Friday 21 January 2011

Removal

Of course when you haven't written for a while you tend to go off topic as I did in the last post, but that's the game we play.

Life isn't fair. Is it safe to assume we have established this fact in our individual lives? Of course it all depends on your point of view. Sometimes we say life isn't fair because we aren't getting our own way [how selfish of us], but sometimes we are more than right.

Is it fair that murderers and criminals who have made people suffer and have killed are able to walk free because they say their human rights are being compromised? After they have killed and removed human rights from so many people. The world MUST be in a dire state when that happens, when justice has to blindly follow a set of rules, which any person in the street can see are wrong. When these murders have removed their victims human rights should they not have theirs removed also? is it right that serial killers with no regret are given bail after 15-20 years? Should they not be put to death?

Of course some people would say that killing a killer only brings you down to their level. But to kill someone, who would murder over and over again and who sees nothing wrong with it, is that not a service to the Country, for the protection of the masses? I strongly think it is. And to me a bit of rope and a wooden cross frame MUST be a hell of a lot cheaper for the government than keeping them alive.

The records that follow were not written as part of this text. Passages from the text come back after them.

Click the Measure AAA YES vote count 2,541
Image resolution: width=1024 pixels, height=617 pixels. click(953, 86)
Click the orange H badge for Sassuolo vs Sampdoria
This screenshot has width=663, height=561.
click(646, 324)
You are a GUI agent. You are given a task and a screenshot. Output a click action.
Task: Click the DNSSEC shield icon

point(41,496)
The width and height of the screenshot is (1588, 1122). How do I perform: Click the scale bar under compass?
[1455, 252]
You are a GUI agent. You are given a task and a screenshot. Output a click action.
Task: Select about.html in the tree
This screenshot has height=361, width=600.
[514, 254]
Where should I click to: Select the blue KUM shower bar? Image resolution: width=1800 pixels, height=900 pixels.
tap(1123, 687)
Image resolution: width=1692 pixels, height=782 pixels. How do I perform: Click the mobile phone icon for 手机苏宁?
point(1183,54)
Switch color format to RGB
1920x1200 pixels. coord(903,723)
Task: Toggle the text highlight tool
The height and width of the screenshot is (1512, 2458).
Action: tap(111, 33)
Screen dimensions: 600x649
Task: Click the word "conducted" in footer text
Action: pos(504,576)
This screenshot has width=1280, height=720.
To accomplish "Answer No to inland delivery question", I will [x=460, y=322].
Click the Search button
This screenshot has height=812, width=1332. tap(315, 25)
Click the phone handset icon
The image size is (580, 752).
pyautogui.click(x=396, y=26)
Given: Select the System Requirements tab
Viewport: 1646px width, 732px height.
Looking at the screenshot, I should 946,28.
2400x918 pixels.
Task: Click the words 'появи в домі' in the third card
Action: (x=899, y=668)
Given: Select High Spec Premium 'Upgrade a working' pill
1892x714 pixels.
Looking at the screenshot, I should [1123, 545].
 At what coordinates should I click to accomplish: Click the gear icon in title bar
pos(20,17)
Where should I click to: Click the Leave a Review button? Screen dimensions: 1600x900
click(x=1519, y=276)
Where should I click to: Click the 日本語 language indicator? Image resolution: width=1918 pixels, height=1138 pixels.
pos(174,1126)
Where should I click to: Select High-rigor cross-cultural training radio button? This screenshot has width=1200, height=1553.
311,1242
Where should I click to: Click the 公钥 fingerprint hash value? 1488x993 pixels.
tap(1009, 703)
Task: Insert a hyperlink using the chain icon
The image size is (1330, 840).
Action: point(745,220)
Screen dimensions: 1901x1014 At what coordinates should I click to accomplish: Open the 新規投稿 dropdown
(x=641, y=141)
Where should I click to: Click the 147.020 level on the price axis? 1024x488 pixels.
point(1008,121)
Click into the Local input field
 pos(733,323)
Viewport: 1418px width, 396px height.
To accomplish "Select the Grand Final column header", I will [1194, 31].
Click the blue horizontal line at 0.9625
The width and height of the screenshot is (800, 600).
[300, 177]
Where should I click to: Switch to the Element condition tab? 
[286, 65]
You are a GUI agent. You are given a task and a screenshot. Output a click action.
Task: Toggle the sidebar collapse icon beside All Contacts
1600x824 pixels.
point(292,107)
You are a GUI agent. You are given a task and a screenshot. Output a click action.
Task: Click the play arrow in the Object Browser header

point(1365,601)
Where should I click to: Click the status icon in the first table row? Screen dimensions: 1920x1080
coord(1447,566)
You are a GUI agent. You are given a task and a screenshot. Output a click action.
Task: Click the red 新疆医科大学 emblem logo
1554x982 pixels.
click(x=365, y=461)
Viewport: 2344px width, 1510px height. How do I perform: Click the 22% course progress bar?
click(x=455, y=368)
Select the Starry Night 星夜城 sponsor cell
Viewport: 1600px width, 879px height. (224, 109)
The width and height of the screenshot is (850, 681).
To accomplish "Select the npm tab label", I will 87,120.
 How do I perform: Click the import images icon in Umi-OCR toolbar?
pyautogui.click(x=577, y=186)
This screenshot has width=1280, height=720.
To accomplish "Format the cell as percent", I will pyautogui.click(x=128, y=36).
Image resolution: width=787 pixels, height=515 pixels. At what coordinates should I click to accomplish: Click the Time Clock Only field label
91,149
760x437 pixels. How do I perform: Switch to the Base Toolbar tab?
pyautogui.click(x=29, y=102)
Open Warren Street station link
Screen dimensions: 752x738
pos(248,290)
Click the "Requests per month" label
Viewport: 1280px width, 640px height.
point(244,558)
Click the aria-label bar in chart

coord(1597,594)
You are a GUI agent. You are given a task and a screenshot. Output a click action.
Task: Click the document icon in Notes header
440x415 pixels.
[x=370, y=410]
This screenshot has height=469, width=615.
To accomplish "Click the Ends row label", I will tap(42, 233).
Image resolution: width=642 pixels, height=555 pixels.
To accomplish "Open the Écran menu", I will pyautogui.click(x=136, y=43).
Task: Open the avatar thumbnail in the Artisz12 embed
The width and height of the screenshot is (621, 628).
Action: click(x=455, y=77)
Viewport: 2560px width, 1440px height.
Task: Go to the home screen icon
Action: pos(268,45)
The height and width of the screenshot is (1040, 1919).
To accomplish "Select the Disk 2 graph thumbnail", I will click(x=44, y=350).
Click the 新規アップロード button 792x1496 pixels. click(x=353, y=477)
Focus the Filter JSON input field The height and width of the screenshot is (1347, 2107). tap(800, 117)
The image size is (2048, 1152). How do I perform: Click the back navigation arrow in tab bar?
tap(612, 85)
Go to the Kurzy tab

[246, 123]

We are in an economic crisis and that is my idea for saving some money which the Government can use for the people affected.

1 comment:

  1. I see your point about the cost-effectiveness of capital punishment, and indeed the case that often it is terribly unfair that murderers with no remorse do escape punishment. However, at the end of the day, capital punishment is not a question of cost-effectiveness, but of ethics, and the day when it becomes about cost is the day that humanity has lost its soul. Yes a man who takes another man's life is wrong to do so - such a life is God's alone to take - but is it any less wrong to take his life in return? We can never predict what will occur to such a man while in prison - he may see the error of his ways, he may devote his life to a noble cause, perhaps even to Christianity - such a man may rise above his sins to become one of the greatest people on earth. Do we have the right to take away such potential? Do we have the right to take away something God-given? The old philosophy of an eye-for-an-eye is morally stunted, and shows no concept of forgiveness. All we have the right to do is ensure that such a person is unable to do anyone any harm, and provide as much opportunity for reform as is possible. It seems at first rather a weak solution, but morally it is the strongest, most daring solution.